We advocate that national public health laboratories should be equipped and strengthened to handle complex situations. Furthermore, besides the financial cost, there is the psycho-social burden posed on the patient due to an uncertain HIV status. The psycho-social burden goes beyond the individual level and affects the family and socio-economic dimensions.

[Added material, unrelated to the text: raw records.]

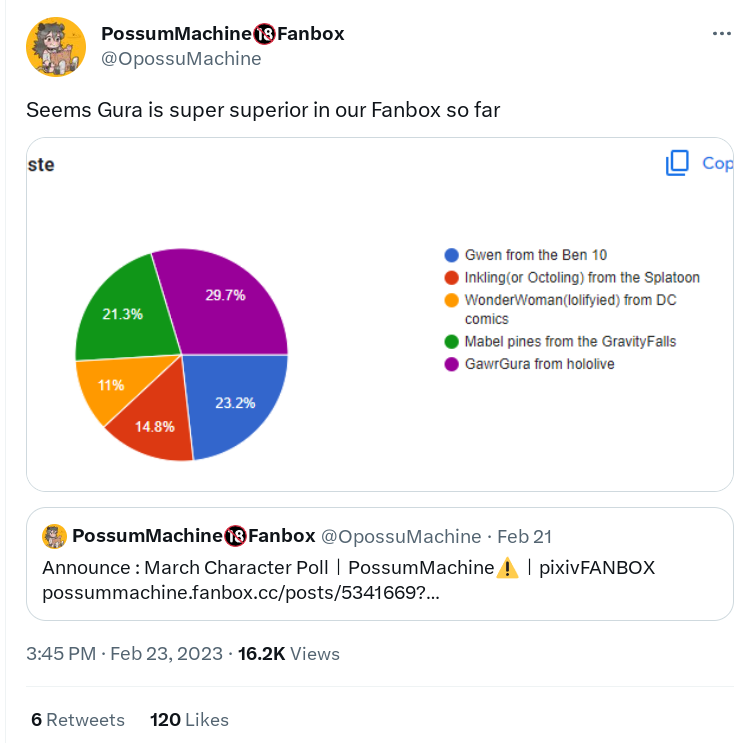Click the blue Gwen legend dot

[452, 255]
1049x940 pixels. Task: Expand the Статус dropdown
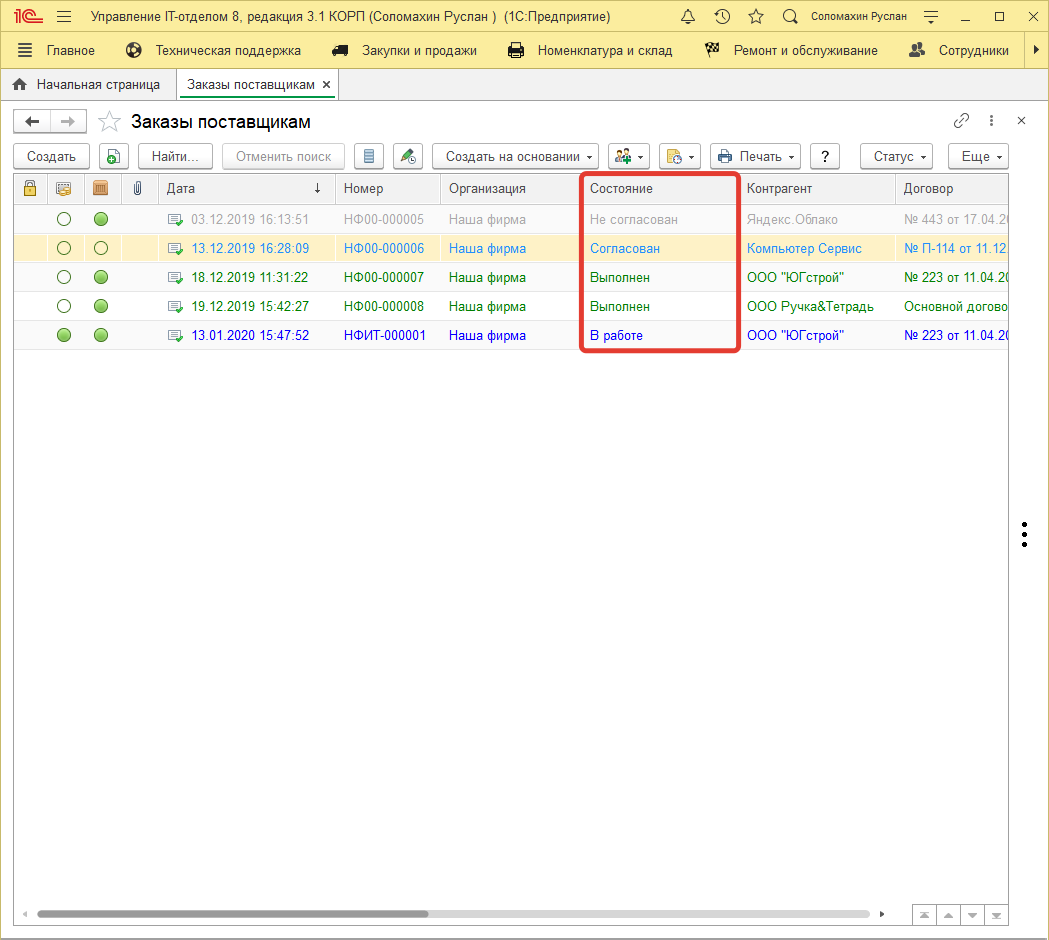point(896,156)
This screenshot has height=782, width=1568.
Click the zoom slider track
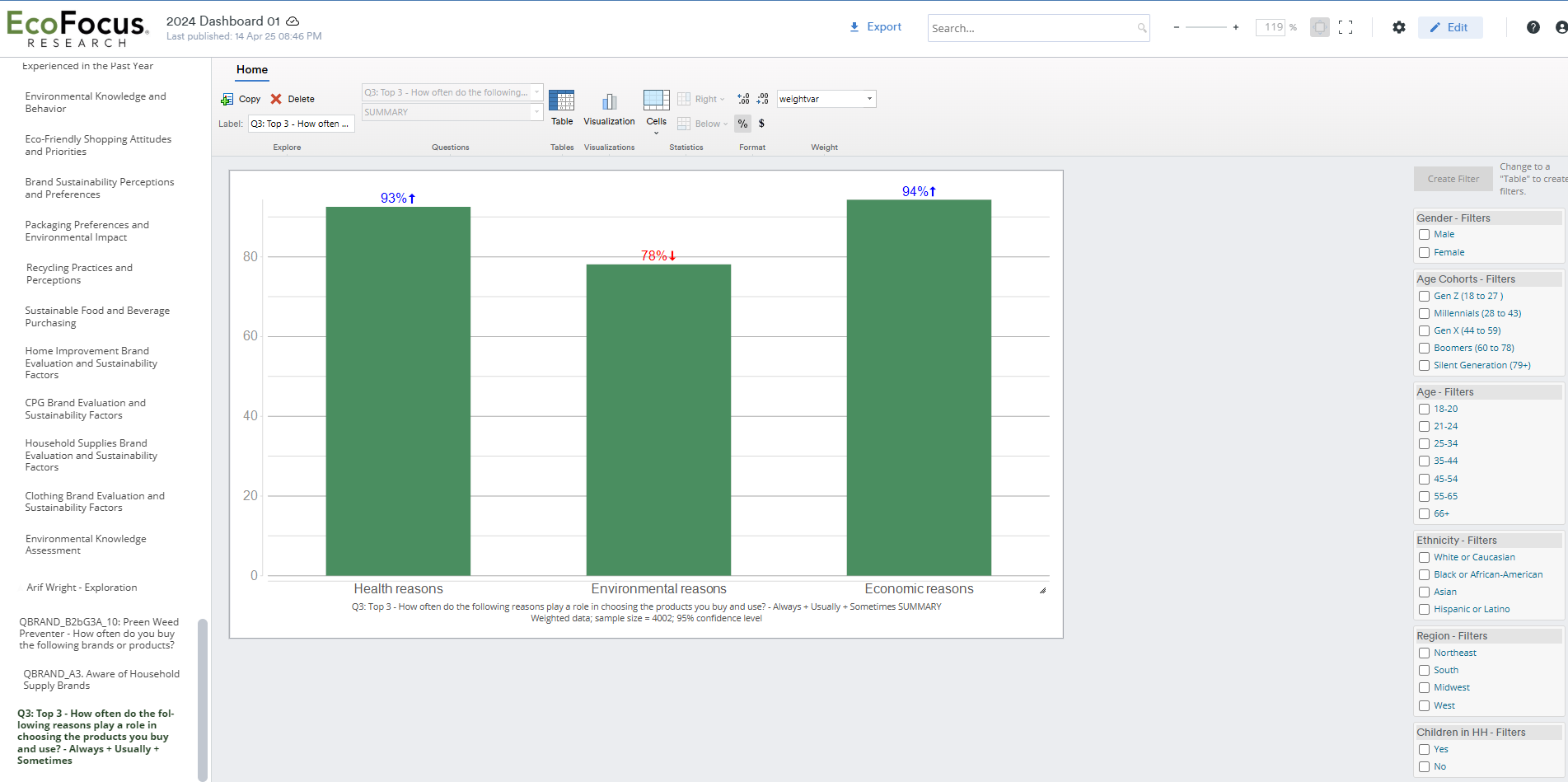tap(1205, 27)
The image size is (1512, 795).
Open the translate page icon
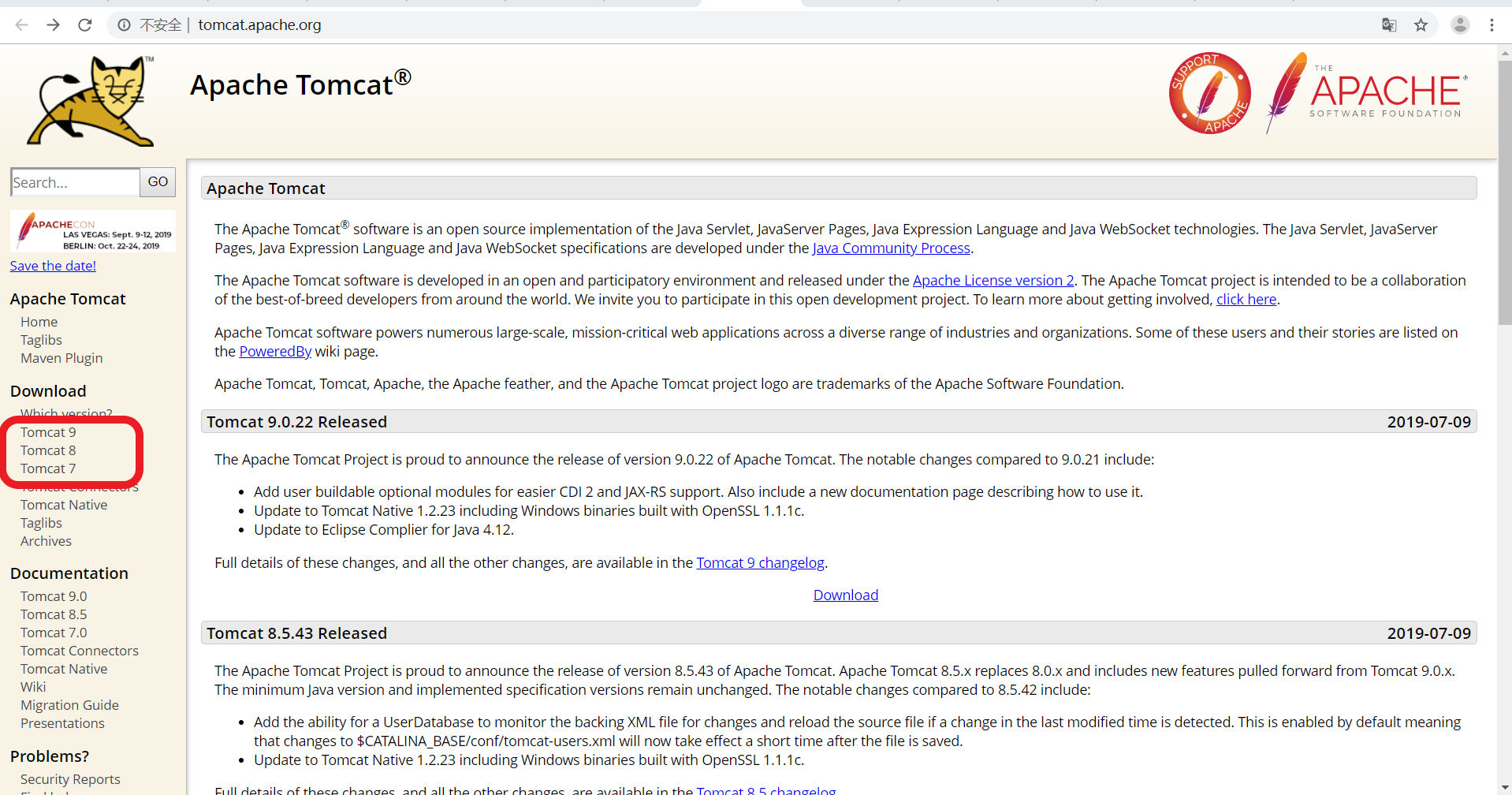[1389, 25]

There are still unresolved issues about the HIV status of this man. The antibodies are persistently reactive, serotyping is continuously indeterminate, and the viral load measurement is ‘target-not-detected’. At this stage, the best way to demonstrate the presence of the virus would be to isolate it, but this will be challenging because of the undetectable viral load. It is still to be demonstrated, but we might also hypothesise that this man might be a rare case of an ‘elite controller’ or a ‘long-term non-progressor’.
Conclusion
Overall, this case highlights the struggles faced by some individuals in confirming their HIV status. In addition, it calls for the need to adapt existing technologies and develop an algorithm for managing special cases in low- and middle-income countries.
Acknowledgements
The patient contributed in providing the research team with required data.
Competing interests
The authors declare that they have no financial or personal relationships that may have inappropriately influenced them in writing this article.
Authors’ contributions
R.S.K., Y.B., and S.M.S. conceived the idea for the writing of the case report. J.E.G., L.N., A. Nanfack, N.F., M.C.T.T., K.N.Z., and J.F.Y. collected the data and performed part of the sample processing and analysis. Y.B., R.S.K., S.M.S., J.E.G. and D.K.T. drafted the paper. Y.B., J.F., and A. Ndjolo. critically revised the manuscript. All of the authors accepted the final version of this manuscript.
Sources of support
This research received no specific grant from any funding agency in the public, commercial or not-for-profit sectors.
Data availability
All of the available data are presented within the text and in the figure included in this article.
Disclaimer
The views and opinions expressed in this article are those of the authors and do not necessarily reflect the official policy or position of any affiliated agency of the authors.